Print, in exact form, the lines below from the one containing "Given: Click the browser address bar URL" through the one containing "You are a computer-use agent. Screen dimensions: 470x246", and omit all others.

________________________

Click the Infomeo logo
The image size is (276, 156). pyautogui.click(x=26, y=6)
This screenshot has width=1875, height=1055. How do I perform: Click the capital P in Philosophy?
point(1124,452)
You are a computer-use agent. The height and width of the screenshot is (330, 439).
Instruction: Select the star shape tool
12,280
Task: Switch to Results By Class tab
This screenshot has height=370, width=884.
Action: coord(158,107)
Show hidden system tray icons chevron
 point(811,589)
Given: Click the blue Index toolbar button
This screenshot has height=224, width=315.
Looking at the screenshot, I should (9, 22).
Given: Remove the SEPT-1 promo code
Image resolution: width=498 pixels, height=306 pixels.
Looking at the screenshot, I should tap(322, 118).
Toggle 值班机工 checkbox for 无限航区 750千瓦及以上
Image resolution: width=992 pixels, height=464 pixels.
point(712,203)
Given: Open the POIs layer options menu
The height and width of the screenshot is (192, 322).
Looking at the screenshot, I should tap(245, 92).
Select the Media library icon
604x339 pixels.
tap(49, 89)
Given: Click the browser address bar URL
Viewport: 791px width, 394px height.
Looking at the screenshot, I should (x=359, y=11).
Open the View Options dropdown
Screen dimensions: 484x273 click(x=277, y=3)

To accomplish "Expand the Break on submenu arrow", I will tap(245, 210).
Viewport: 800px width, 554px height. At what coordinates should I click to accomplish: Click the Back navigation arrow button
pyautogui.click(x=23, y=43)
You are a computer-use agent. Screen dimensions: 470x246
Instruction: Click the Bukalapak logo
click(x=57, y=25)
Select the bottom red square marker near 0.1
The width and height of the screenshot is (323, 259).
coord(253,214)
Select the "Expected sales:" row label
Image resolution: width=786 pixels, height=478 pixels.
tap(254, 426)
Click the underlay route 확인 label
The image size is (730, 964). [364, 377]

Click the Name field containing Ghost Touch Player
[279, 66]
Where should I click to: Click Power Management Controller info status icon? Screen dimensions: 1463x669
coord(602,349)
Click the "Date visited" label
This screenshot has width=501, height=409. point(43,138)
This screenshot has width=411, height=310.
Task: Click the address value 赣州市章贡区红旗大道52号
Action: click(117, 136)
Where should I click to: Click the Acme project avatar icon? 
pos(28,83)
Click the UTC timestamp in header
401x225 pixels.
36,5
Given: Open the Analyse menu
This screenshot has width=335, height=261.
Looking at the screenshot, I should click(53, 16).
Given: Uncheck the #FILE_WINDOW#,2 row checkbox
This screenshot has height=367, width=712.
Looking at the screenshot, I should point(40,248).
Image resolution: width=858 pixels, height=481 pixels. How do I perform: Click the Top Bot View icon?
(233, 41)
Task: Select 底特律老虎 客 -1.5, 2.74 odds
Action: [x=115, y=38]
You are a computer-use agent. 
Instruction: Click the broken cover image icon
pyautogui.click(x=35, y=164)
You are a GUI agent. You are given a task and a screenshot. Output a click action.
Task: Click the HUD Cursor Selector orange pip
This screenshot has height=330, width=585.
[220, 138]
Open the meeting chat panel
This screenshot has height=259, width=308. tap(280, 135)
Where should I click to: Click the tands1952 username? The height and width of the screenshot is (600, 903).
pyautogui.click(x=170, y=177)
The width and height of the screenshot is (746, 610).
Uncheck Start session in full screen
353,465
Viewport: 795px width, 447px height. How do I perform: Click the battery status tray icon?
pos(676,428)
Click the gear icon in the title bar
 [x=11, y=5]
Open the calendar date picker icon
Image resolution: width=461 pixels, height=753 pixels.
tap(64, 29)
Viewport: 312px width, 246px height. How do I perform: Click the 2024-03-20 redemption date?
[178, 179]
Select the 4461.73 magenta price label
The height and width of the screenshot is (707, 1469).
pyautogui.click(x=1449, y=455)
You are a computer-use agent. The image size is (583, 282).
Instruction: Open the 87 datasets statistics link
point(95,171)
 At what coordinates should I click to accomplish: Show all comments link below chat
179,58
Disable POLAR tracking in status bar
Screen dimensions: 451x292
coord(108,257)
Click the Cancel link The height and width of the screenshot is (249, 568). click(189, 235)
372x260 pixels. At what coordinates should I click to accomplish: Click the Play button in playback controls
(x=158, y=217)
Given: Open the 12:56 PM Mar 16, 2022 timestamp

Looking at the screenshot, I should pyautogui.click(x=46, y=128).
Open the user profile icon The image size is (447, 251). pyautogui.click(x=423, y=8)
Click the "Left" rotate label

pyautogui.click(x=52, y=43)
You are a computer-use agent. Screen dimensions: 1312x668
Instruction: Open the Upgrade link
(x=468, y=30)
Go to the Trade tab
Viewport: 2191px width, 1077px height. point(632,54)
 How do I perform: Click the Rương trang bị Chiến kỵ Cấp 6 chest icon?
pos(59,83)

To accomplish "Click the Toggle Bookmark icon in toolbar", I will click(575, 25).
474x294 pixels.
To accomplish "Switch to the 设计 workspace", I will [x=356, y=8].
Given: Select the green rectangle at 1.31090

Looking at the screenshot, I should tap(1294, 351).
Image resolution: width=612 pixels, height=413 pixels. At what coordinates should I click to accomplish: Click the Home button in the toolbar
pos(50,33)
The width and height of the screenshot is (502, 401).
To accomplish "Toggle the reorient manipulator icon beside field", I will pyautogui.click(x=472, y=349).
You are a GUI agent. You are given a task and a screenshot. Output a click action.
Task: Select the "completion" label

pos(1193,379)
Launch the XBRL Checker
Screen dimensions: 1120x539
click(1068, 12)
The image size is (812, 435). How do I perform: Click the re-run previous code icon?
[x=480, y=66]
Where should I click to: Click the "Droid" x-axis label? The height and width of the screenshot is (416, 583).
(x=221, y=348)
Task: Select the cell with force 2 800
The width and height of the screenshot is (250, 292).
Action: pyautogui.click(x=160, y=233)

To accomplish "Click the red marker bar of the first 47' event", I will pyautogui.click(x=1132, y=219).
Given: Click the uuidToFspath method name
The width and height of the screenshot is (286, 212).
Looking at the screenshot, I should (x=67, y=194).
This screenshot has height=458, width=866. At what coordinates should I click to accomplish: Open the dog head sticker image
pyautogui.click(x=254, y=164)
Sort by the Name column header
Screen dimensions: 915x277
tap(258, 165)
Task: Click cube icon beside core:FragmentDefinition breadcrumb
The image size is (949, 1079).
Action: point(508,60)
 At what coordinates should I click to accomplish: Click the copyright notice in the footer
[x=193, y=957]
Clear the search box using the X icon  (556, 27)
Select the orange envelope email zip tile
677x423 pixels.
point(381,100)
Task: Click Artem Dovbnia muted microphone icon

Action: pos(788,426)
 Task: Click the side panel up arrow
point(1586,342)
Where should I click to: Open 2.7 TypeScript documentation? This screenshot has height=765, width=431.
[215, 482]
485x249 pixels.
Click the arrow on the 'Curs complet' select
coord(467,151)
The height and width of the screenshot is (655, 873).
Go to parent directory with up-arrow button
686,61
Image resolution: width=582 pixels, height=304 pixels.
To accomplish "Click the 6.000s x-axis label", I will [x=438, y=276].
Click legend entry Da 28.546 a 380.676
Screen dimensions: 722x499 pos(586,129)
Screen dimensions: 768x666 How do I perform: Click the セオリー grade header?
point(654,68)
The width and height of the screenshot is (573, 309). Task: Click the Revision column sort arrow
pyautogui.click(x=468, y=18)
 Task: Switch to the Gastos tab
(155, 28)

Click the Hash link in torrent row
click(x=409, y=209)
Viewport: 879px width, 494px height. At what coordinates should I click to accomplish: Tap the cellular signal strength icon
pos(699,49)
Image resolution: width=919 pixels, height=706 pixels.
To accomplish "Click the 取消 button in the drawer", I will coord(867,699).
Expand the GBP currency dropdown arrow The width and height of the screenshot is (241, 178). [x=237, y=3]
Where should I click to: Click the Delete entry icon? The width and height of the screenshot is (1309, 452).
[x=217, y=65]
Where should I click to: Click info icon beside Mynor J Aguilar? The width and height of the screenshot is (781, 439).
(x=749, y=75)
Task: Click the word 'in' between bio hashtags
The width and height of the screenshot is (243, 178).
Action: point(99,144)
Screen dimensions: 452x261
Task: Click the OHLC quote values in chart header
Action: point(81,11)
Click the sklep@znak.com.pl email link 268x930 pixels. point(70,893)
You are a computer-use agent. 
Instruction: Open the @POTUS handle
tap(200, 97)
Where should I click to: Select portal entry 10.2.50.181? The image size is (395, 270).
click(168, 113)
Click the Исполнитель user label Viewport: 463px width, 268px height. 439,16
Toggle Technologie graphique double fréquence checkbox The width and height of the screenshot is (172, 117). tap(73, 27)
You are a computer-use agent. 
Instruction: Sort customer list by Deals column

________________________

* [RESPONSE FOR THIS EXERCISE]:
Given: Click the browser address bar URL
Viewport: 791px width, 394px height.
Looking at the screenshot, I should (x=359, y=11).
Open the View Options dropdown
Screen dimensions: 484x273 click(x=277, y=3)

To accomplish "Expand the Break on submenu arrow", I will tap(245, 210).
Viewport: 800px width, 554px height. At what coordinates should I click to accomplish: Click the Back navigation arrow button
pyautogui.click(x=23, y=43)
You are a computer-use agent. Screen dimensions: 470x246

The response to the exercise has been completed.